Janna Chapman, a rising senior and dual degree student in Geographical Sciences and Environmental Science and Technology, has received a $10,000 United States Geospatial Intelligence Foundation (USGIF) Evona Scholarship for Diversity in STEM for the 2022-23 academic year. The highly competitive scholarship, awarded to only one student each year, aims to support an undergrad from a diverse gender and racial background pursuing a geospatial, data science, or space-focused degree.
“Earning this scholarship solidifies the strength of my knowledge and competence in the geospatial field,” said Chapman, who is interested in using GIS to investigate the spatial patterns and inequalities associated with various climate change-induced effects. “Knowing that top people in the industry feel that I am worthy of this scholarship makes me feel that I will be able to succeed in the future.”

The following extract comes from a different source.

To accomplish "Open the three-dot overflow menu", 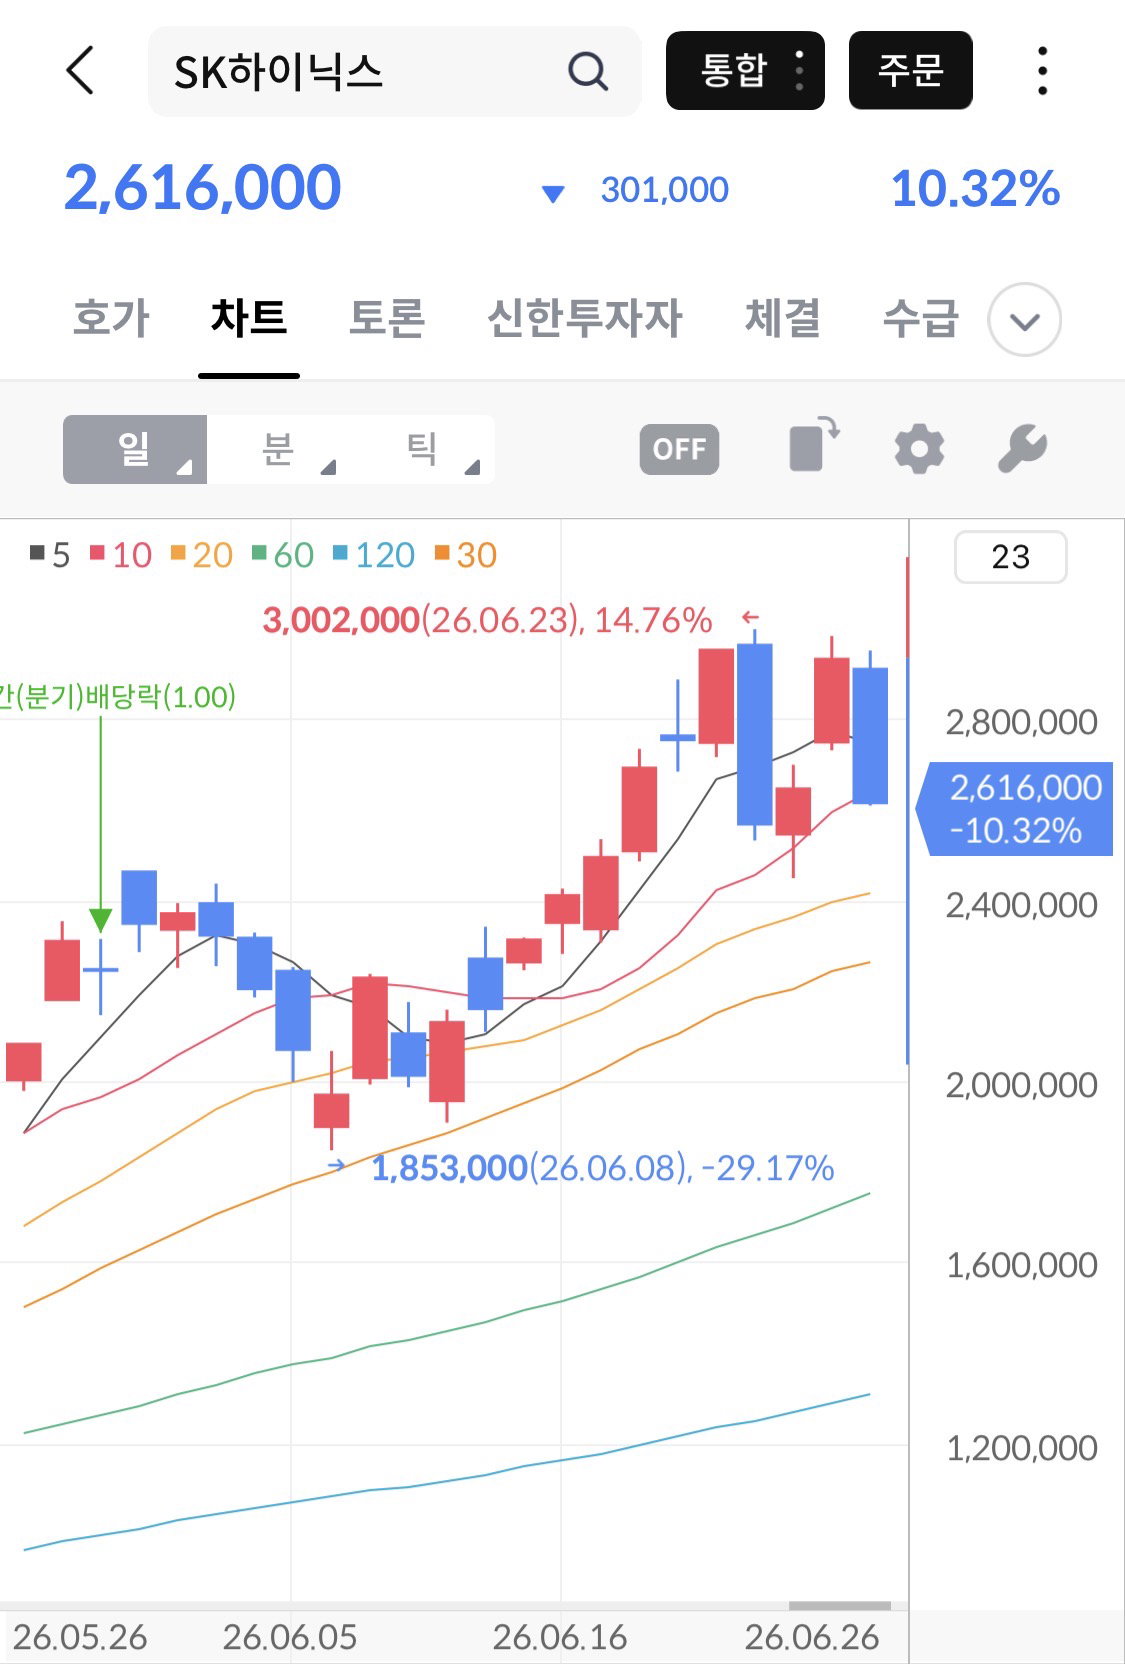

The scholarship announcement capped the end of a busy summer for Chapman—a recently named Philip Merrill Presidential Scholar—who worked as a research assistant with GEOG Assistant Professor Taylor Oshan through the College of Agriculture and Natural Resources’ Summer Opportunities for Agricultural Research and the Environment (SOARE) NSF REU program. Chapman used GIS to determine the correlations between accessibility to green spaces and selected demographic groups in New York City.
“Urban green spaces provide many benefits but are often unequally accessible in cities,” explained Chapman. “The maps produced by this research can be used to establish if urban green spaces are unequally distributed, and if they are, where the best locations are to increase urban green spaces and accessibility.”
In addition to her summer REU, Chapman has quite a bit of research experience under her belt. As a freshman and sophomore, she participated in the Sustainability Analytics stream of the First-Year Innovation and Research Experience (FIRE) program and as a junior she interned with World Resources Institute’s (WRI) Global Forest Watch where she managed training data collection for machine learning algorithms that were used to classify drivers of deforestation.
Following the completion of her bachelor’s degrees next spring, Chapman plans to continue working with Oshan as she pursues her M.S. in geographical sciences as a combined B.S./M.S. student. After that, she hopes to work as a geospatial analyst at an environmental organization such as the EPA or WRI, and ultimately, pursue a Ph.D. in the geographical sciences.
“I love the geographical sciences and hope for more people who look like me to feel included in this field,” said Chapman.